The financial crime regulators detest embedded finance, full stop, and want to go back to wet signatures in the branch (and potentially insist on customers arriving on horse and buggy). They are begrudgingly fine with M&A because they recognize that you need scale to have world-class systems, and if they can’t mandate the return of the 1950s, they need banks to have better tech. These were the folks riding herd on the BaaS industry last week, with their Oprah Winfrey-style willy-nilly distribution of consent orders.
The consumer protection and competitiveness regulators are good with embedded finance (and might even finally enforce Section 1033!) but despise M&A and consider creativity guilty until proven innocent, even if it’s much better for the customer than the alternatives.
Of course, most agencies have some responsibility for all three priorities, but they are not well-positioned to balance them in a nuanced way that considers the unintended consequences of each quite valid objective. Despite my irrepressible snarkiness, I am very sympathetic to the regulators — these issues are complex, and anything they do that appears to be friendly to the banking industry will be attacked, even though the health of our economy depends on the health of our banking system quite directly.
This is a case of talented, thoughtful people, each pursuing understandable and legitimate goals for the benefit of our society, whose insufficiently coordinated efforts, however, will be the end of our financial system as we know it. (Not investment advice, but you might want to buy some BTC, ETH and SOL, as we have.)
Moving past a cycle of sin and redemption
“Take Me to the River”, originally by Al Green but then taken to new heights by the Talking Heads, is clearly the best cultural meme related to Banking-as-a-Service, but frankly it’s also a confusing song.

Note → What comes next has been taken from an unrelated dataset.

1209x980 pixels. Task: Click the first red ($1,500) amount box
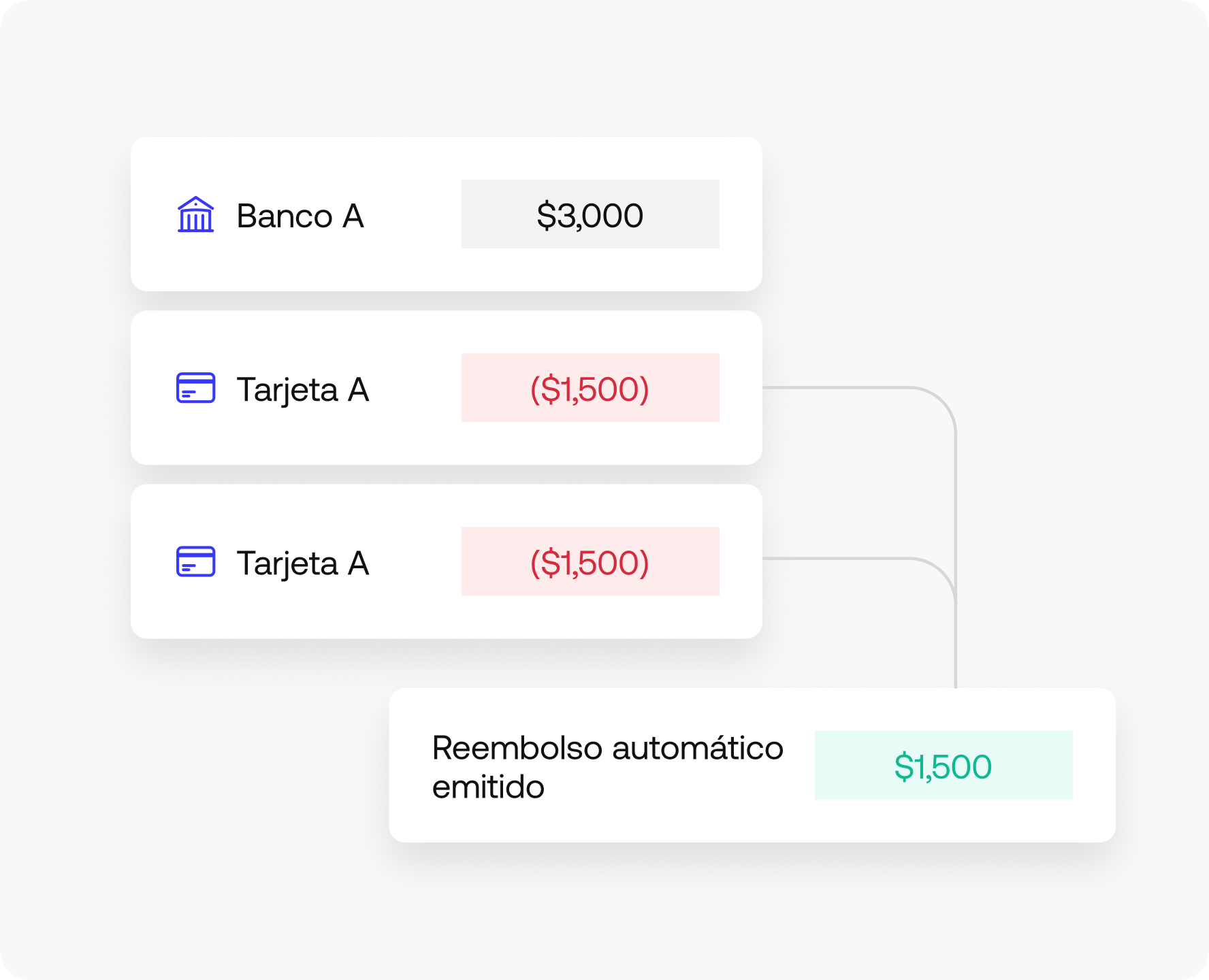(x=590, y=388)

It is prima facie about baptism, the cleansing of sin, the delivery of that inevitable consent order. That said, it’s also about the reality of vice, financial crime and questionable relationship choices. Perhaps the latter creates the need for the former, but the song reads more like a nuanced cycle of sin and redemption than a straightforward morality tale. The implication, surely, is that there will be more than one trip to the river.
The banking industry and its stalwart regulators are going to have to move beyond a Manichean model of sin and redemption. As banks fumble their way through the turbulent waters of the next five years, they will need to get big, get embedded or get creative — or some combination.
There will be some bad actors, but much more common will be those making simple mistakes, of strategy or execution. If the regulators, via a lack of coordination or a concerted effort to forestall change, inhibit scale, embedded finance and creativity, we may end up with a pure banking system, but not a healthy or effective one.